Sayfa Alıntısı

▶

Yarıda kalan gerilimli derbinin, hemen 3 gün sonrasındaki maçta olası etkileri görülebilirdi. Ama Beşiktaş’ın, Yeni Malatya karşısında durumu 1-1’e getirmesi; o talihsiz günün uzantısı değildi. Çünkü golü yiyene kadar sergilediği tavır, arızalı bir görüntü içermiyordu. Yeterli tempoda, yeterli iştahda ve yeterli kıvamdaydı. Zaten golünü de attı.
Fark, Malatya’nın oyundan düşmek istemeyen inatçı tavrından ve amatör bir heyecanla maça asılmasından kaynaklanan saf coşkusuna dayanıyordu. Şaşılacak bir durum yok.
Yani Beşiktaş şampiyon olacak diye, başkalarının gol atma hakkı ya da becerisi yok mu? Bunlar işin doğasında var. Kabullenmek zorundasın.
***
Beşiktaş ikinci yarıya yüksek tempoyla, etkili ve Talisca’ın iki önemli pozisyonuyla can alıcı girdi. Ama Malatya’nın “Fazla açılmadan ve fazla kapanmadan” sergilediği açık/temiz/net futbol; arka arkaya gelen Beşiktaş’a, hem huzur hem fırsat vermedi.

◀

Verilen Girdiler
▶

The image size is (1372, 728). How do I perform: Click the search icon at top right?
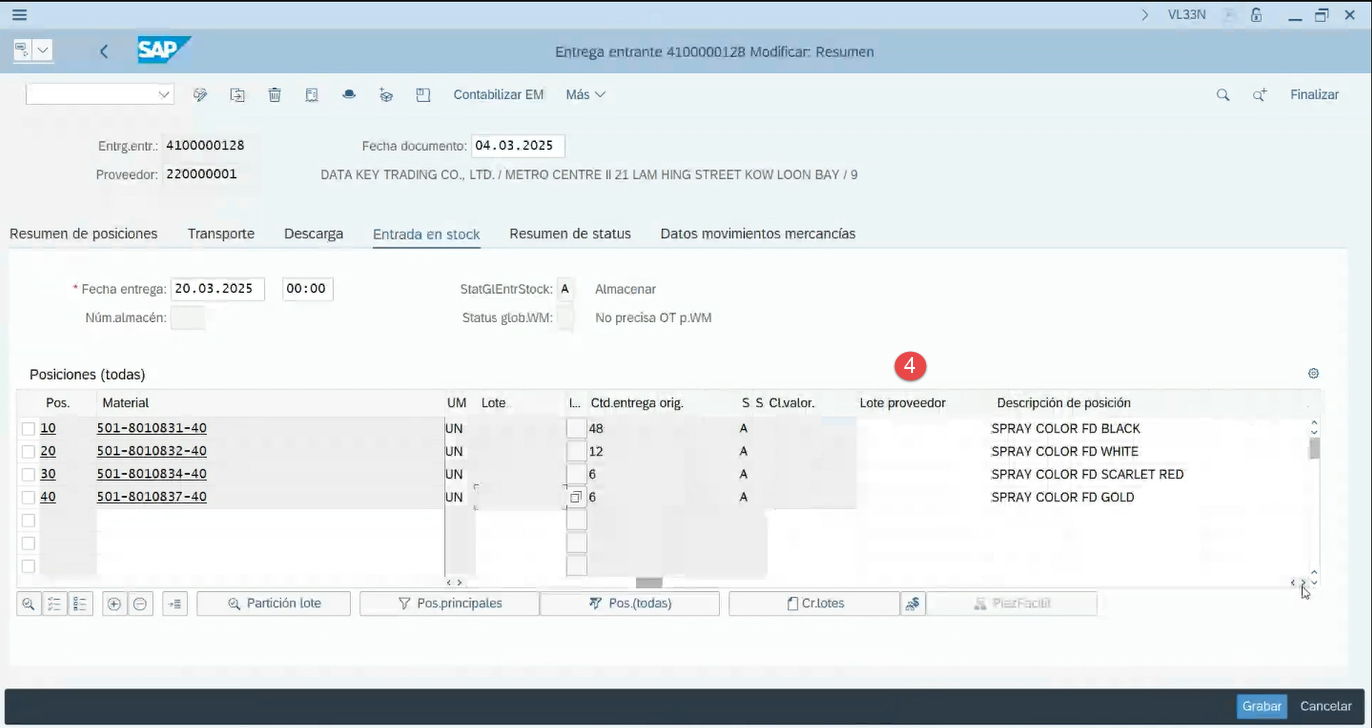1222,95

◀
▶

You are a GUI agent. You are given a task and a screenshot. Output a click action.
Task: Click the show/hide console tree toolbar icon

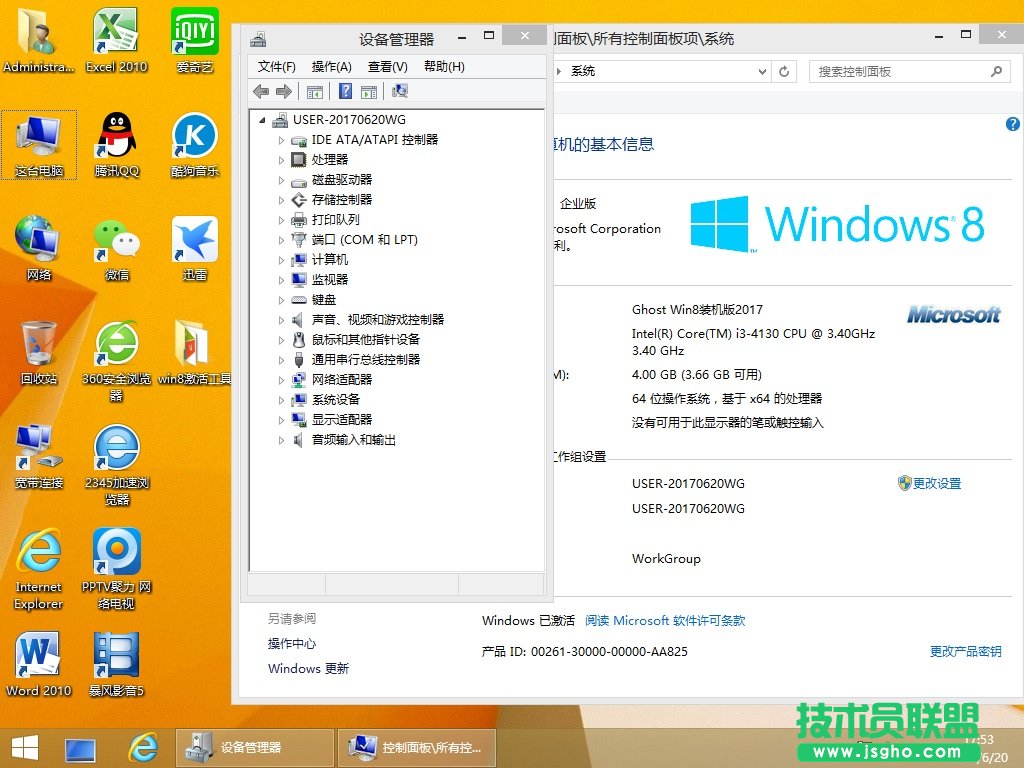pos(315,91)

◀

Çözülecek Problemler
1) Maç yazısının "Yani Beşiktaş şampiyon" sözlerini içeren yerden başlayıp "hem fırsat vermedi." sözlerinden sonra biten kısmını, "ikinci yarıya" yerine "ilk yarıya" koyarak yeniden yazın.
2) Maç yazısına göre Yeni Malatya maçı, yarıda kalan derbiden kaç gün sonra oynandı?
3) Lütfen aşağıdaki ifadelerin maç yazısıyla uyuşup uyuşmadığını belirtin: (a) Beşiktaş golü yiyene kadar arızalı bir görüntü sergiledi. (b) Malatya'nın coşkusu, amatör bir heyecanla maça asılmasından kaynaklanıyordu. (c) Beşiktaş ikinci yarıya düşük tempoyla girdi.

Yazılı Yanıtlar
1)
Yani Beşiktaş şampiyon olacak diye, başkalarının gol atma hakkı ya da becerisi yok mu? Bunlar işin doğasında var. Kabullenmek zorundasın.
***
Beşiktaş ilk yarıya yüksek tempoyla, etkili ve Talisca’ın iki önemli pozisyonuyla can alıcı girdi. Ama Malatya’nın “Fazla açılmadan ve fazla kapanmadan” sergilediği açık/temiz/net futbol; arka arkaya gelen Beşiktaş’a, hem huzur hem fırsat vermedi.

2) Yarıda kalan derbiden 3 gün sonra oynandı.

3)
(a) Hayır: "golü yiyene kadar sergilediği tavır, arızalı bir görüntü içermiyordu"
(b) Evet: "amatör bir heyecanla maça asılmasından kaynaklanan saf coşkusuna dayanıyordu"
(c) Hayır: "Beşiktaş ikinci yarıya yüksek tempoyla"